– Check against delivery –
Ladies and Gentlemen,
For decades, environmental protection, and especially biodiversity conservation, were seen as something that would simply be nice to have. However, actually the opposite is true: A healthy environment is vital for human health and well-being and for a resilient economy and society. Healthy ecosystems are our foundations of life. Preserving them is therefore an absolute must. The COVID-19 pandemic has brought this into the public eye once again. It has highlighted how closely human health is connected to the health of animals and ecosystems.
We should take advantage of this public awareness to promote the One Health approach, which aims to sustainably balance the health of people, animals and ecosystems. In recent years, One Health has been drawing increasing attention. At present, for instance, there are discussions on how to appropriately incorporate the approach into the Global Biodiversity Framework.

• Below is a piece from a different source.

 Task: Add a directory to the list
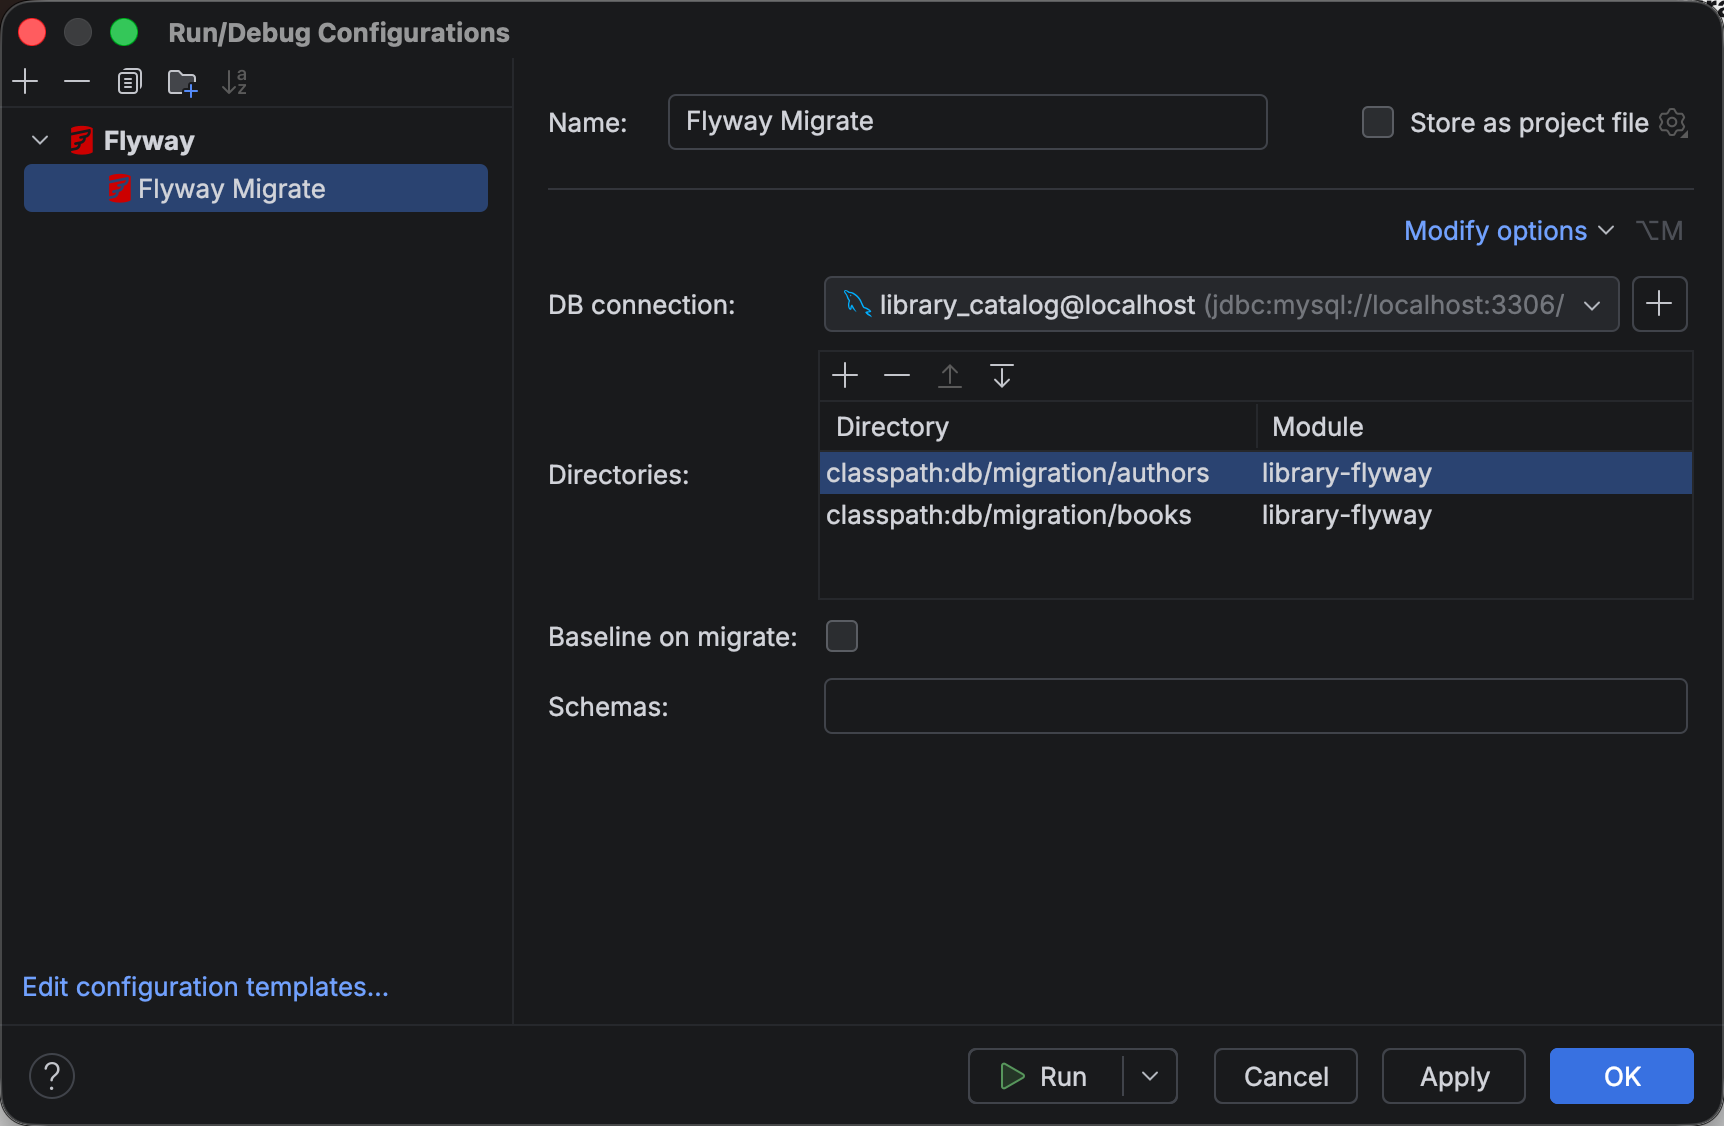845,376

And One Health also has an important part in the talks on a global pandemic agreement.
The actual implementation of the approach must now be firmly embedded on all levels and across sectors.
For me, prevention is key, because one thing is clear: The factors that give rise to pandemics are the same ones that cause biodiversity loss and climate change. Human interventions and ever-increasing encroachment on natural ecosystems. These actions damage, fragment or completely destroy habitats and ecosystems. More and more often, the surviving species are then forced to share shrinking habitats with people. This proximity makes it more likely that viruses will jump from animals to humans. By contrast, conserving ecosystems enables us to become more resilient against pandemics and other crises.
By trading wild animals on wet markets, people create ideal conditions for the transmission and spread of pathogens to other species – including humans. These connections have been verified by a number of scientific studies. They all clearly show that the more humans destroy nature, the higher the risk of zoonoses which can ultimately lead to pandemics. From this we can conclude: To reduce the risk of future zoonoses and pandemics, we need an ambitious species and nature conservation policy.
Moreover, it is significantly cheaper to prevent epidemics and pandemics than to respond to them after they have broken out. COVID-19 made that very clear across the globe. Those who are not here today need to be made more aware of this too. Corresponding structures are needed at international, national and subnational level to secure the development, implementation and coordination of One Health initiatives. To that end, policy-makers must establish a suitable framework and ensure adequate capacities and resources.
Germany will resolutely support this, as indeed it already is doing. To name two examples of this:
1. The International Alliance Against Health Risks in Wildlife Trade. We set this up together with the Federal Development Ministry and it was officially launched in September 2021 at the IUCN World Conservation Congress in Marseilles. Since then, over 100 political, scientific and civil society organisations from around the world have committed to the goals of the Alliance. These include substantially reducing the risks of zoonotic spillover from trade in wild animals and their products and enhancing international and national knowledge and policies in this area.
2. Another example is the Nature for Health Multi-Partner Trust Fund, which we launched in cooperation with IUCN, UNEP, the CBD secretariat, WHO, UNDP, the World Organisation for Animal Health and the EcoHealth Alliance. The aim of this initiative is to support partner countries in implementing preventive One Health strategies. Germany has already provided 50 million euros for the Fund through our International Climate Initiative.
A side event organised by the consortium is taking place at 4:30 this afternoon, and you are warmly invited to attend and learn more about the Trust Fund.
Clearly, these initiatives can only be seen as first steps. In Germany, too, we have only just started implementing the One Health approach. But we are making progress: I have launched an Action Plan on Nature-based Solutions for Biodiversity and Climate, which we will fund with four billion euros over the next four years. The Action Plan takes the same direction as the One Health approach. Nature-based Solutions (NbS) work at the interface between biodiversity conservation, climate action and measures to adapt to the impacts of the climate crisis. NbS look at climate action and nature conservation together and deliberately use synergy effects.
I look forward to hearing about your experiences in Rwanda, and to the contributions of the other experts present in the subsequent discussion. We will only make progress on One Health by working together and learning from each other.
My thanks to IUCN and all those involved in organising this first African Protected Areas Congress. I wish us all a productive and informative day.